Where do apples come from?

quote:
This would seem to preclude the means of proving truth (again, we could argue a high probability, I know) in our courtrooms everyday: the historical method. If the truth is in fact that A shot B and at the time said "I don't like the look on your face," in a scenario in which we have no forensic evidence we can test empirically (which still couldn't explain the whole story anyhow) and 10 of us saw the whole incident, would our testimony of the facts not then be the truth?

We can't do scientific tests on our memory of the event, nor can we do anything scientific to bring back the words spoken (motive). The truth is still that A killed B because A didn't like the look on B's face.

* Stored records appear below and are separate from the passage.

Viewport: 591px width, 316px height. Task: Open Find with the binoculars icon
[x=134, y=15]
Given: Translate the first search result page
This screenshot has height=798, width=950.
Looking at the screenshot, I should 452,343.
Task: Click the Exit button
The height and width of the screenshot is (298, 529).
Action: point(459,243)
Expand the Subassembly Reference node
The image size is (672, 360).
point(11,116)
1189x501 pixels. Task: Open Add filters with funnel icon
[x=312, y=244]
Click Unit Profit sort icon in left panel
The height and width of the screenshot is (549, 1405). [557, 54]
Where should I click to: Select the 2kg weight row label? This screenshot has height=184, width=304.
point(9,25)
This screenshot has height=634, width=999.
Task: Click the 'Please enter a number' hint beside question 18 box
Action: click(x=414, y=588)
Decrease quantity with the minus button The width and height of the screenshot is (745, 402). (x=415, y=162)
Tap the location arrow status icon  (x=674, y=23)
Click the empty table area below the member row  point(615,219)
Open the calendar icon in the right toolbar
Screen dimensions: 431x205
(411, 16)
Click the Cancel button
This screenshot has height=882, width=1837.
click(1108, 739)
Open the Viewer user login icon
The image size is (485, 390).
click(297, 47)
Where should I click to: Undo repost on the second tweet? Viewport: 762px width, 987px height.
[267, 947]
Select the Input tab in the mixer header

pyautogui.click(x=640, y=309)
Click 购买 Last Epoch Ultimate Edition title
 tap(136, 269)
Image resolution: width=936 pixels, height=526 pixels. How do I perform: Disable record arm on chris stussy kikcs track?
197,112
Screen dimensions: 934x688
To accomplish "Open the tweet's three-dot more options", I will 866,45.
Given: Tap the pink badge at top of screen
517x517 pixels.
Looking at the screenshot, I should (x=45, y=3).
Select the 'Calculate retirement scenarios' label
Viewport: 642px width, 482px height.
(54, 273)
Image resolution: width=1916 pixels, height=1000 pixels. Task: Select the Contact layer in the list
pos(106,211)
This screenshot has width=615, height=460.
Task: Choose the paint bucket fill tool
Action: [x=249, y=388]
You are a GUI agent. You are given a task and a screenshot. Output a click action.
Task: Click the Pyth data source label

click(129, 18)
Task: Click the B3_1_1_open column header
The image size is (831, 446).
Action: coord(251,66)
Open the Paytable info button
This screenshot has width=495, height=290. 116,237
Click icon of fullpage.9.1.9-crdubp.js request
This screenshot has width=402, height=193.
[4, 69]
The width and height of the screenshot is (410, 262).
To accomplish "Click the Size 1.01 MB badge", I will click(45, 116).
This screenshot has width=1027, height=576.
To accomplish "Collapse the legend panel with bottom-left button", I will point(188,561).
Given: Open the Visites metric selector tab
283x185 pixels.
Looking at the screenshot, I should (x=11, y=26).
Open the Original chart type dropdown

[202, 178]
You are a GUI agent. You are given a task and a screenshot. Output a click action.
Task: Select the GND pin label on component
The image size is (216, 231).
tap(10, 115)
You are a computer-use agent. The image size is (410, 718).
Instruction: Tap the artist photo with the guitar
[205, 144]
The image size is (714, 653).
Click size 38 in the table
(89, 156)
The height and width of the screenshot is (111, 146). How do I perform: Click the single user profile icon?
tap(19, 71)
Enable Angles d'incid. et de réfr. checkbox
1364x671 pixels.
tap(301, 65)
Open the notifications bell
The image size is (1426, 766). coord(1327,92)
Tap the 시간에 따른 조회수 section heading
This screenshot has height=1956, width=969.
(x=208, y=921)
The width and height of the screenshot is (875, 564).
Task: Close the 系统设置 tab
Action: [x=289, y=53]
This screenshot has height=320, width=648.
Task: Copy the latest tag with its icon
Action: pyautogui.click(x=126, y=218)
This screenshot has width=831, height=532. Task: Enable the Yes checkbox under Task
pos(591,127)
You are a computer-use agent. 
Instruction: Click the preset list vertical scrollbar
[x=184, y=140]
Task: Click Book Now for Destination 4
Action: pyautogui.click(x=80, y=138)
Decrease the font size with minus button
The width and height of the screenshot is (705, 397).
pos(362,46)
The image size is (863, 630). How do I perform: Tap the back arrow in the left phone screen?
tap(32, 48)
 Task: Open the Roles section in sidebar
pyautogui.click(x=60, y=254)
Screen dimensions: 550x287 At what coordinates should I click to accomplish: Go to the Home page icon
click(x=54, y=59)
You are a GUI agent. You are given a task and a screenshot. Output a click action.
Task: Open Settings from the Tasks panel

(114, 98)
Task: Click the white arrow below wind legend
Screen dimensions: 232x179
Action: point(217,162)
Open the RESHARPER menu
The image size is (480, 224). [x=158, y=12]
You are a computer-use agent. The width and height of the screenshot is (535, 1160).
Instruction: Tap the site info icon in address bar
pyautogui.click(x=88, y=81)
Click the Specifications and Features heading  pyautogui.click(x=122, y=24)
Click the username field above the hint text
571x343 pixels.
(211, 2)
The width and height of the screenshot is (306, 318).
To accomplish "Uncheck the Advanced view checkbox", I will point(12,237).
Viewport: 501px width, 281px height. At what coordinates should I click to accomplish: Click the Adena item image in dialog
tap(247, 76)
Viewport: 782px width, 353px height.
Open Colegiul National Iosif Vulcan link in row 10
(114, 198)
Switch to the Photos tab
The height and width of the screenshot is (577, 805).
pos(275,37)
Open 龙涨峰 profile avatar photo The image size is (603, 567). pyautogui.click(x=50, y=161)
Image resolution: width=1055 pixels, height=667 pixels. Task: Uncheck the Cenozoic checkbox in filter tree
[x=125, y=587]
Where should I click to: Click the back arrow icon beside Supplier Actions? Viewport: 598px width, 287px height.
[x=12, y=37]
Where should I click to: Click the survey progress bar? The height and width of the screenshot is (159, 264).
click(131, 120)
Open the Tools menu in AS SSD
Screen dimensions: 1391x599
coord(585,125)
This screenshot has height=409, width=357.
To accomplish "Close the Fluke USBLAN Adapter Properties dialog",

We can do scientific tests to learn how much confidence we might want to put into one's recollection, I know. We would use that info to determine how much weight to give the testimony of those involved. None of our theatrics ever changes the truth though.


Testimony is not fact until the court decides it is.

Its important to not mixed up "truth" as a mystical concept, from "truth" as a philosophical construct (problem). Philosophers and scientists have been working on this one for at least 2,300 years of recorded discourse (time of Socrates), a actually long before that.

Testimony about witnessed events will not pass some philosophical tests of truth (i.e., correspondence theory of truth) Neither will beliefs.

Farwell says we can do scientific tests on our memory. Also, to the extent that polygraph reactions are about conditioned response to involvement in (witnessing?) a stimulus event, they might be, in part about memory.

Statements of testimony or belief can pass some philosophical tests of truth, such as "pragmatic truth," which we define as the absence of an intent to deceive. Unfortunately, this theory is rather weak and loose, and does not often provide completely sufficient grounds for legal finds of fact. We like physical evidence.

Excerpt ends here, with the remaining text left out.